━━━ Dataset ━━━

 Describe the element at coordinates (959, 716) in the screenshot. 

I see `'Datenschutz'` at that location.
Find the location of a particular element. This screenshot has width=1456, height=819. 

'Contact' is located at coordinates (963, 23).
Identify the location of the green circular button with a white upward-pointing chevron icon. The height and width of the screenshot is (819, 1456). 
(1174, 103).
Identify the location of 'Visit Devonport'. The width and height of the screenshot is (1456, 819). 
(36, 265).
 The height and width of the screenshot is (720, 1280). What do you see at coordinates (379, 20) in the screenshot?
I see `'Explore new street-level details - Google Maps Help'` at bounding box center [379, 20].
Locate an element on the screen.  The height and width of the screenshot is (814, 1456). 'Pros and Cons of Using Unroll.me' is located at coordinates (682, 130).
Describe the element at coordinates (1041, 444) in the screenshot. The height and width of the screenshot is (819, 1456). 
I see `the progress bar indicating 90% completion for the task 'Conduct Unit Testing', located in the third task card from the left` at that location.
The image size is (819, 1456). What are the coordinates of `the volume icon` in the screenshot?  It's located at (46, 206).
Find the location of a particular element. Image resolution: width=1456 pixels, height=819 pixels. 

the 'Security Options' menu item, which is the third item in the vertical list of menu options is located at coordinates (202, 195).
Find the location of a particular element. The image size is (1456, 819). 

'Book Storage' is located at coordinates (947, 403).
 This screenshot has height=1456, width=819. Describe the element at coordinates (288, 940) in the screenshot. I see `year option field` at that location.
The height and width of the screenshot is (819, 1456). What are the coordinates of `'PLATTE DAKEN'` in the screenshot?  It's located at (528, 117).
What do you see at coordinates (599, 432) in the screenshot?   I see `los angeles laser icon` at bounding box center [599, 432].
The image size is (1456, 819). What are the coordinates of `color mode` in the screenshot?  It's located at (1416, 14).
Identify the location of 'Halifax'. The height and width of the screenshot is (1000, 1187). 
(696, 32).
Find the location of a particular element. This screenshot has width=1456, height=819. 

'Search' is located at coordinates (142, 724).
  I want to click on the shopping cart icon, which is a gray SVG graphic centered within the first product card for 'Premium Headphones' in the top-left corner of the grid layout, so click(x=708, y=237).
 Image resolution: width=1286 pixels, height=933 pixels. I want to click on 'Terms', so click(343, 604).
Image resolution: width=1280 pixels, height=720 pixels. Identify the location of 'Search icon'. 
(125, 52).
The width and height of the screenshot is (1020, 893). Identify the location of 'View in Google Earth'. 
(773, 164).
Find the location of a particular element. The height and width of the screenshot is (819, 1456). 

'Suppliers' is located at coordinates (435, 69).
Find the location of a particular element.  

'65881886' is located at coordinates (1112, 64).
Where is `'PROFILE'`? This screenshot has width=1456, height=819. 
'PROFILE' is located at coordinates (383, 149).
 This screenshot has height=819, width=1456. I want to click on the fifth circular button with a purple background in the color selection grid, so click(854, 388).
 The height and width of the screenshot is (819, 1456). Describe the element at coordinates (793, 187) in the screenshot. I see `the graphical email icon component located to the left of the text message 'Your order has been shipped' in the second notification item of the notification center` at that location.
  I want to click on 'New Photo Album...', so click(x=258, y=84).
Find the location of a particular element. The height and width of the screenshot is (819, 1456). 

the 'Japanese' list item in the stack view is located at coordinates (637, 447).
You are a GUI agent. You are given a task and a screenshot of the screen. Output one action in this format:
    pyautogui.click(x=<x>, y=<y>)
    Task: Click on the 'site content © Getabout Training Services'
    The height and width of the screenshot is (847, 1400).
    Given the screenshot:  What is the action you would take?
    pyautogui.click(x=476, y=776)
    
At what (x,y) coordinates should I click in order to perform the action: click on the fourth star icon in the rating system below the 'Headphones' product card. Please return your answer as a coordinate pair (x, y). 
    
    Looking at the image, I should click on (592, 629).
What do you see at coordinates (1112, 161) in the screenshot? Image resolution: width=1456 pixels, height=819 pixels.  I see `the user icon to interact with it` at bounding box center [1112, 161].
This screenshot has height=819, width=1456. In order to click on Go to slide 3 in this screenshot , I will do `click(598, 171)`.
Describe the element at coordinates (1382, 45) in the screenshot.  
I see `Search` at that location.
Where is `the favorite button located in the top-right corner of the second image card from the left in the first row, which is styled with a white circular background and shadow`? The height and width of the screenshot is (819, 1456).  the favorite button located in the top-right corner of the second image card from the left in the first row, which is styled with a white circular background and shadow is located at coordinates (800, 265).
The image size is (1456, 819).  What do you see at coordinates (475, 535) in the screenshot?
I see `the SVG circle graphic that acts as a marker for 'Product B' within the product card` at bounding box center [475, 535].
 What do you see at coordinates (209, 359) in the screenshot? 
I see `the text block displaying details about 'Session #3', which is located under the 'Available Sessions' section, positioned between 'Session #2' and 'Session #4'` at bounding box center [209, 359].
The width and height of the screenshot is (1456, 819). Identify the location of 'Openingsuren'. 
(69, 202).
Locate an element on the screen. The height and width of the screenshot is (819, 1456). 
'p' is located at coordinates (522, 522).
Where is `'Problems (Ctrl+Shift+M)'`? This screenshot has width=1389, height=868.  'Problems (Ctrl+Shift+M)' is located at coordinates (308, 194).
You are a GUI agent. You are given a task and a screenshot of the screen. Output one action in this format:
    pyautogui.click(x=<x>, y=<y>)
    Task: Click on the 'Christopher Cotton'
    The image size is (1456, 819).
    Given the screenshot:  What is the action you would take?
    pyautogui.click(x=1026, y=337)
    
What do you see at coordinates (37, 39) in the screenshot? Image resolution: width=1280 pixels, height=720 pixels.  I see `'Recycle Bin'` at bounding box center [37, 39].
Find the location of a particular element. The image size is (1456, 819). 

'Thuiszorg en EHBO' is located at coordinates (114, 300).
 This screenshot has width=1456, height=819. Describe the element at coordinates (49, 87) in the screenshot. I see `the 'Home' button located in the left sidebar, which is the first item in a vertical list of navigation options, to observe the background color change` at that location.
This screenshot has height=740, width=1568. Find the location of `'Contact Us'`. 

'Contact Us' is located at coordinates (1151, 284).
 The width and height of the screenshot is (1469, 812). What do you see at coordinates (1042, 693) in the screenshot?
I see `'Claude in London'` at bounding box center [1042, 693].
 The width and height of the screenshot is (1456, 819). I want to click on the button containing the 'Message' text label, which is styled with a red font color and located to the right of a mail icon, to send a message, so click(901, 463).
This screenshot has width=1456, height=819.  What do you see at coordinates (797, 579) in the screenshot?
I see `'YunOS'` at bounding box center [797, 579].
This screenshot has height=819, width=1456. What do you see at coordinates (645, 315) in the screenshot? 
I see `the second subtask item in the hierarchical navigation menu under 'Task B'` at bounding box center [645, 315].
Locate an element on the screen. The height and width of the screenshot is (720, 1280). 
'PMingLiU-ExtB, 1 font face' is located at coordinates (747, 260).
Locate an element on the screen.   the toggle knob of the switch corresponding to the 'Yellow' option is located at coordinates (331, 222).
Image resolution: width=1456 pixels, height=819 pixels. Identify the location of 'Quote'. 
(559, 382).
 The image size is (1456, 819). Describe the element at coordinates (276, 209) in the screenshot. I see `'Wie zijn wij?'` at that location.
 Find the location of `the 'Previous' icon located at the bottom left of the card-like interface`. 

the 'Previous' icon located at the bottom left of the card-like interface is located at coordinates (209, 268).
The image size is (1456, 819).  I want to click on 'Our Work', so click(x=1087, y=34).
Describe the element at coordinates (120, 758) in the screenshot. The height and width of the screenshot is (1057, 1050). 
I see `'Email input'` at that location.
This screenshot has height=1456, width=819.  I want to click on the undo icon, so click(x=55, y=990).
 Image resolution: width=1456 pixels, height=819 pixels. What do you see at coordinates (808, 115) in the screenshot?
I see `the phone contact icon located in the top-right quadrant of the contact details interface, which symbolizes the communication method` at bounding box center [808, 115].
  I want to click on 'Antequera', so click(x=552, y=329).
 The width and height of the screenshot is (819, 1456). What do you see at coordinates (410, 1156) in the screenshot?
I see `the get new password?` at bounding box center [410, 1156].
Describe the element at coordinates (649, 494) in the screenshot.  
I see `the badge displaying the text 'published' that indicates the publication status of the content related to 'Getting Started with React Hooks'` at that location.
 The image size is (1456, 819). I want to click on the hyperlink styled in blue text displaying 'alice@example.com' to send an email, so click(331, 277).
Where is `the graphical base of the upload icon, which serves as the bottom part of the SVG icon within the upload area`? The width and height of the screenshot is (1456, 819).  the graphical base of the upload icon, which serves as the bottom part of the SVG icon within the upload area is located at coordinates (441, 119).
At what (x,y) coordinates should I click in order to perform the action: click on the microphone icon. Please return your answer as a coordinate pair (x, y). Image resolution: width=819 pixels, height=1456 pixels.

━━━

Prompt:
Copy the entries between the line containing "What do you see at coordinates (1112, 161)" and the line containing "center [475, 535].", inclusive, reproducing each line exactly.

Finished task:
What do you see at coordinates (1112, 161) in the screenshot? Image resolution: width=1456 pixels, height=819 pixels.  I see `the user icon to interact with it` at bounding box center [1112, 161].
This screenshot has height=819, width=1456. In order to click on Go to slide 3 in this screenshot , I will do `click(598, 171)`.
Describe the element at coordinates (1382, 45) in the screenshot.  
I see `Search` at that location.
Where is `the favorite button located in the top-right corner of the second image card from the left in the first row, which is styled with a white circular background and shadow`? The height and width of the screenshot is (819, 1456).  the favorite button located in the top-right corner of the second image card from the left in the first row, which is styled with a white circular background and shadow is located at coordinates (800, 265).
The image size is (1456, 819).  What do you see at coordinates (475, 535) in the screenshot?
I see `the SVG circle graphic that acts as a marker for 'Product B' within the product card` at bounding box center [475, 535].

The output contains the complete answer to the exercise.